If the LOINC term is expected to report a binary value, absence or presence, the interpretation code should be “NEG” or “POS”, respectively. We noticed real world data is quite messy in reporting this type of lab tests. Some datasets uses free texts in the result field with phrases like “positive”, “POSITIVE”, “negative”, “abnormal”. If this is the case, using syntactic matching might suffice. In other datasets, the original numerical values are reported. In this case, one still have to determine the applicable reference range and manually transform them into binary results.

//syntactic matching
if (result.toLower().contains("pos") {
  code_id = "POS";
} else if (result.toLower().contains("neg"){
  code_id = "NEG";
} else {
  //handle this case properly
  System.out.println("unknown result");
}

//comparing with reference ranges
if (result > threshold) {
  code_id = "POS";
} else {
  code_id = "NEG";
}

Exception A small subset of our annotations used SNOMED-CT concepts, in which case the namespace is “snomed-ct” and the code is using SNOMED-CT concept id. These lab tests are called nominal in the LOINC term. For example, if you want to convert the result of lab test LOINC 5778-6 Color of Urine into HPO term, you need to query with the SNOMED-CT concepts:

code_system = "snomed-ct"
code_id = "449071000124107";
  1. After you have successfully interpreted the result with a code, the remaining task is to call the query method.

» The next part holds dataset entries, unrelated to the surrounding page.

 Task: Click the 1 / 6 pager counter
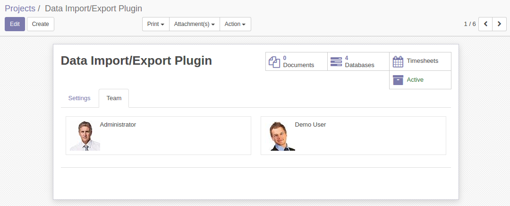(470, 24)
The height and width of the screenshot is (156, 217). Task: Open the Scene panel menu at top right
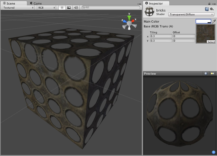coord(140,4)
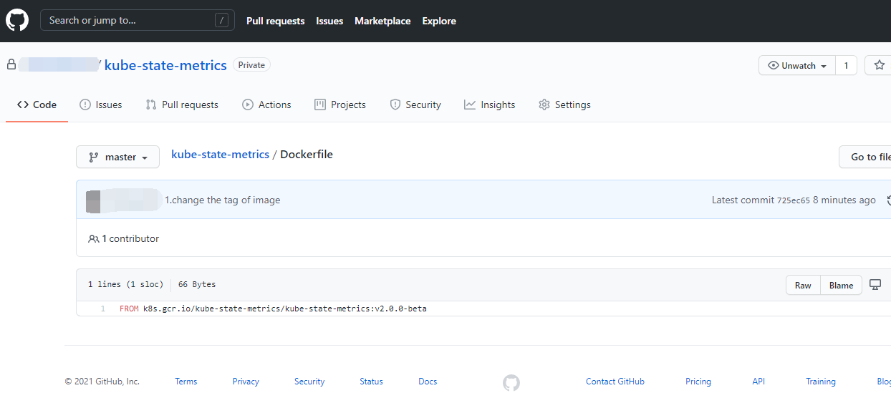Open Marketplace in top navigation

click(382, 21)
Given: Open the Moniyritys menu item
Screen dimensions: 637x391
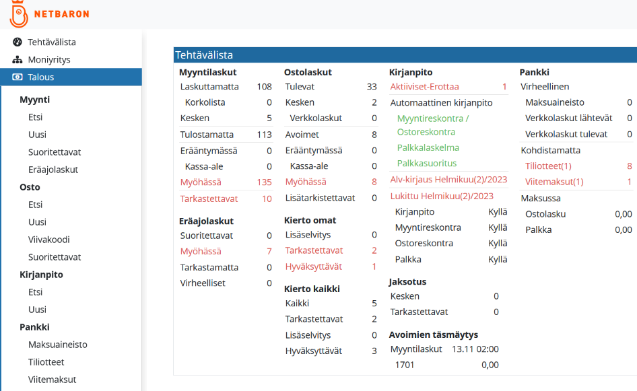Looking at the screenshot, I should pyautogui.click(x=48, y=59).
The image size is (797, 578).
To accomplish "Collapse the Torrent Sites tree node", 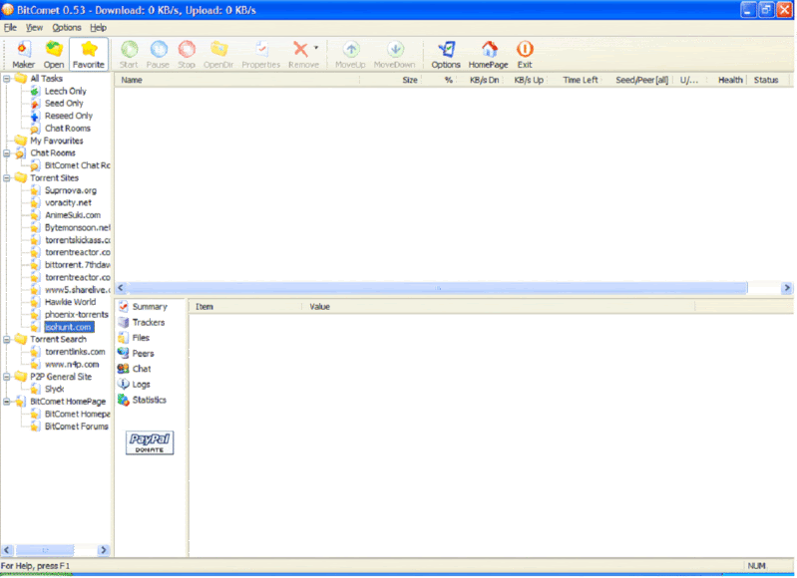I will coord(8,177).
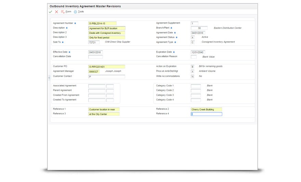Image resolution: width=301 pixels, height=182 pixels.
Task: Click the empty Cancellation Date field
Action: click(95, 57)
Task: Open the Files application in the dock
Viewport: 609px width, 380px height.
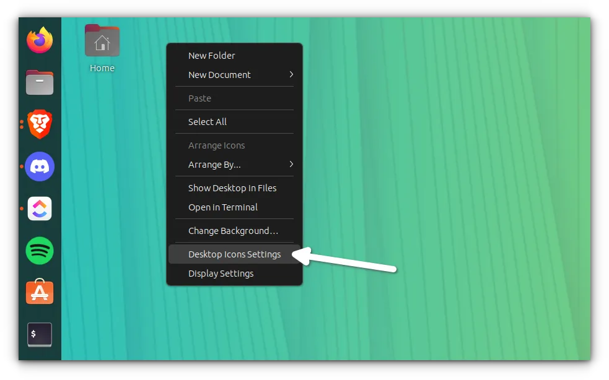Action: pyautogui.click(x=39, y=82)
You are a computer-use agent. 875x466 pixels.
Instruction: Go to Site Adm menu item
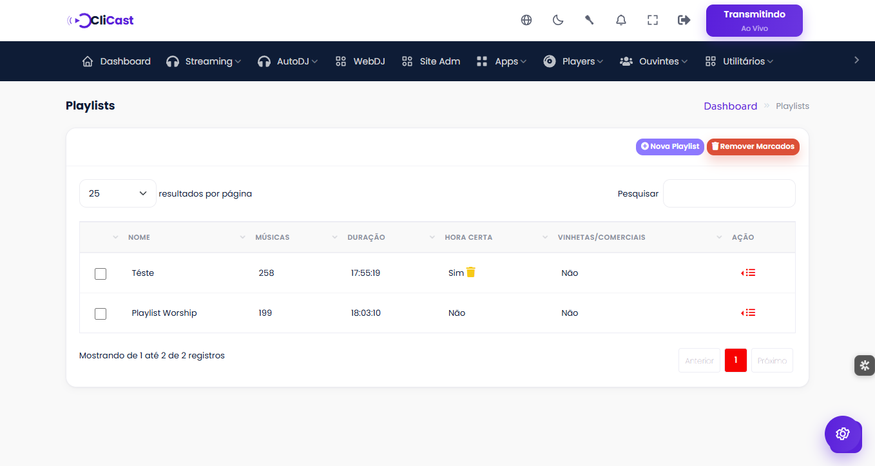click(430, 61)
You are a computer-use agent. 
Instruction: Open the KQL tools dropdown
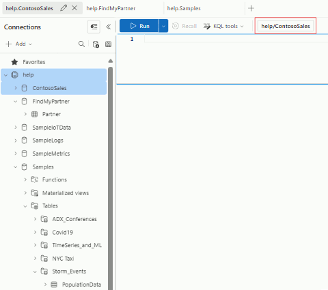coord(223,26)
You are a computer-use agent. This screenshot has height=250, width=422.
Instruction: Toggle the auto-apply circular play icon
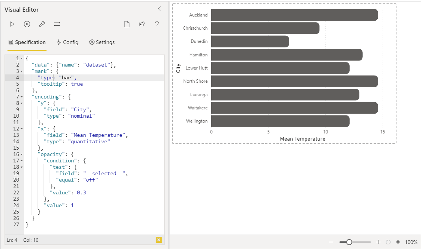click(x=27, y=24)
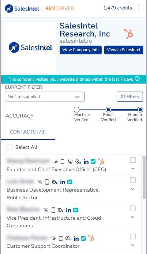Screen dimensions: 147x254
Task: Expand the Founder and CEO contact details
Action: click(133, 169)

You need to download the annotation file from our loinc2hpoAnnotation Github repository. Instantiate the Loinc2Hpo class with the path to the annotation file:

Loinc2Hpo loinc2Hpo = new Loinc2Hpo(path_to_annotation_file);

Then call the query method to return the phenotype term.

HpoTerm4TestOutcome phenotype = loinc2hpo.query(new LoincId(loincId), code_system, code_id);
//print out the result
System.out.println(phenotype.isNegated());
System.out.println(phenotype.getId().getValue());

You will get a HpoTerm4TestOutcome instance as the result, which basically contains two pieces of information, an HPO term, and a boolean value indicating whether the term should be negated. The negation value is false if the result is abnormal, and true if the result is normal. For example, the resulting HPO is Hypokalemia HP:0002900 for blood potassium measurement that is too low, and NOT Abnormal blood potassium concentration HP:0011042 if the measurement is within reference range. We have to use the negation because HPO does not encode normal phenotypes.